I was looking at a similar one last weekend at my campground and thought the same thing. I think it's only 20 feet and I think it's just $12.99 here. I might get 2 of them and make it wind down a whole 40 feet of coldness. It is made with heavier material than the dryer ducting is and it also has more rings than the dryer vent. Next weekends project!! Then I better buy ice at the store and not here. They charge $3.00 for a 7 pound bag! I can get 2 $20 pounders for a little more.


----------



## kittyvibe (Oct 27, 2008)

I use this with holes in mine and frozen water bottles in the tube. Worked great last year, the tube was layed across my cemetery and the fog came up eerily instead of a blast.


----------



## CaptnJackSparrow (Jul 5, 2007)

Use aluminum dryer vent ducting.. it transfers the chill better than plastic (thats an insulator), and stays where it's bent. Comes in multiple lengths, available cheaper at HD and Lowes.


----------



## crazy xmas (Dec 30, 2008)

annamarykahn said:


> i use the perf version straight out of my fog machines instead of a chiller
> 
> works surprising good! not as good as a chiller, the fog doesn't hug the ground as well as using a chiller, but a whole bunch easier
> 
> ...


I like the idea never thought of that!


----------



## AsH-1031 (Aug 28, 2012)

kittyvibe said:


> I use this with holes in mine and frozen water bottles in the tube. Worked great last year, the tube was layed across my cemetery and the fog came up eerily instead of a blast.
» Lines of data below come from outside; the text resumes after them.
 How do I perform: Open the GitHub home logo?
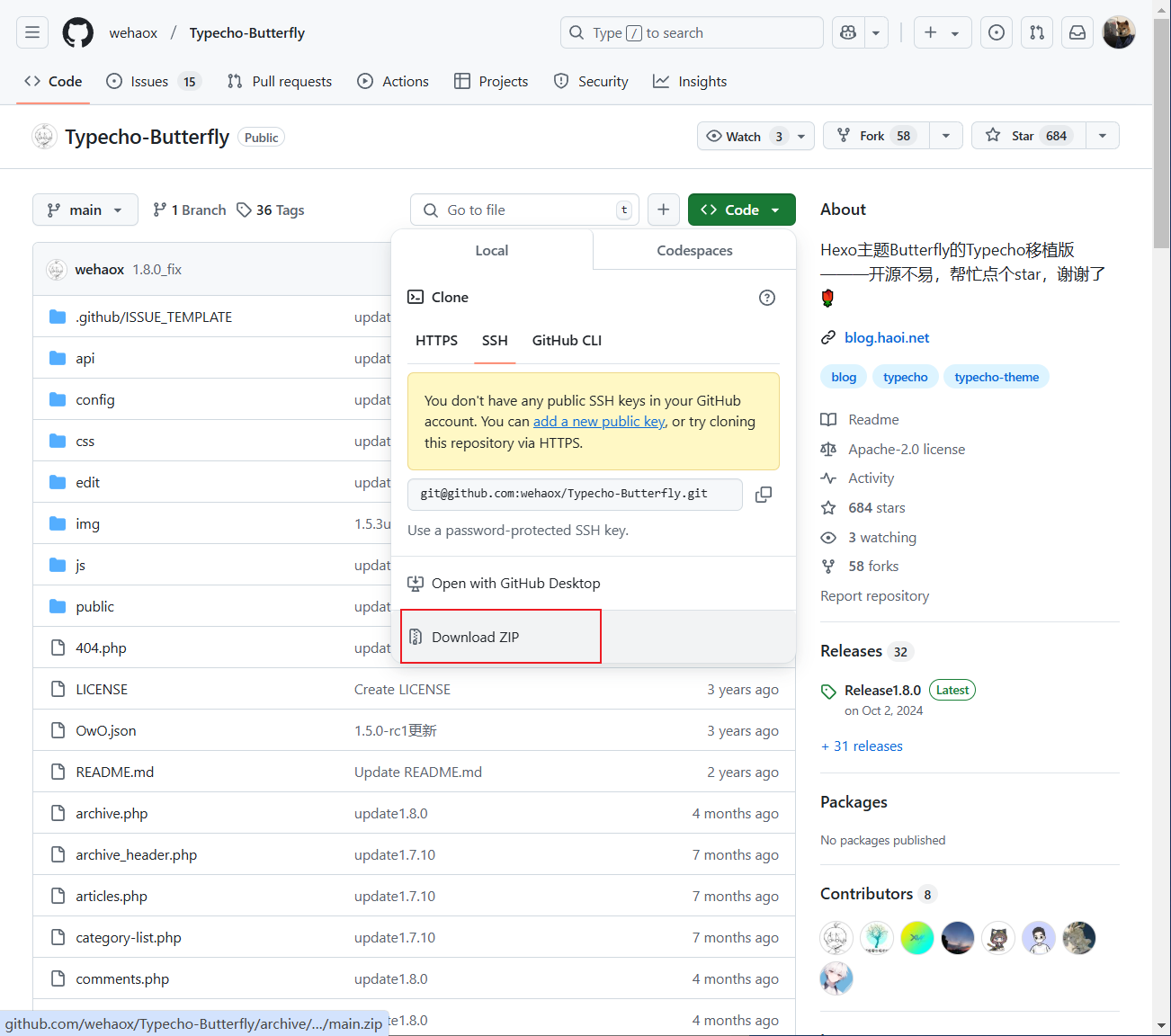[78, 33]
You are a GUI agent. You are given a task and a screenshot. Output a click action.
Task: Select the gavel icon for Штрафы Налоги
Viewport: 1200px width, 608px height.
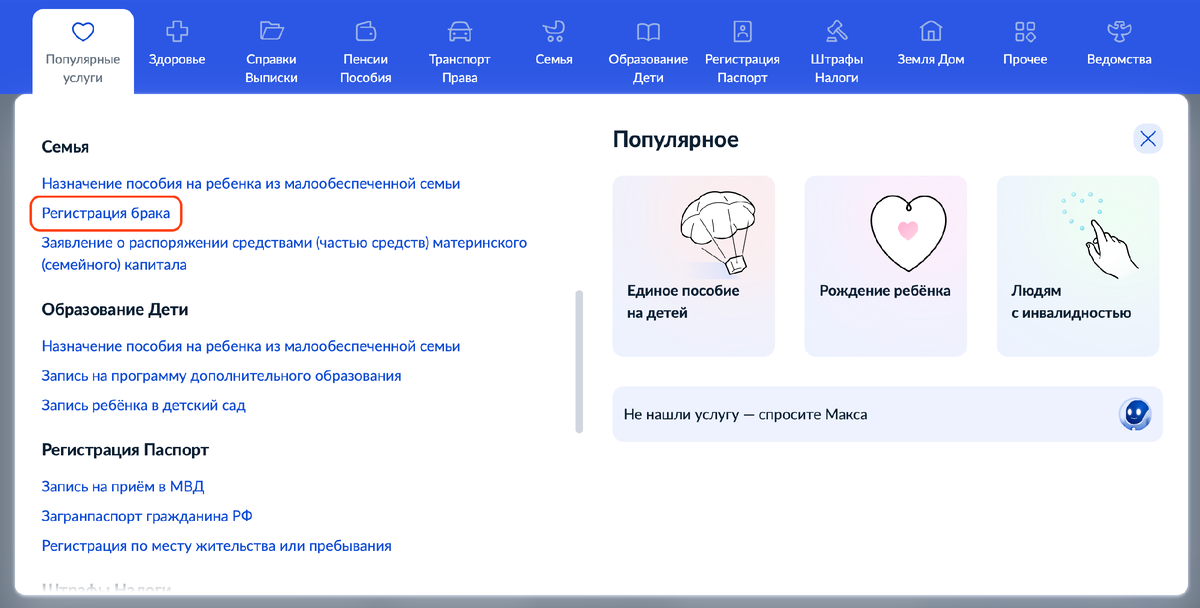(836, 30)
Mind if I ask, how far can you disburse the fog with the holes and frozen water bottles in the plastic tube?


----------



## Bump In The Night (Jun 21, 2011)

I also use the perforated version, but I close off the end with duct tape so I don't get that blast of fog out the end of it. With the fog slowly creeping out of the perforated holes, it's a nice even distribution. I go 20-30 ft with each piece.


----------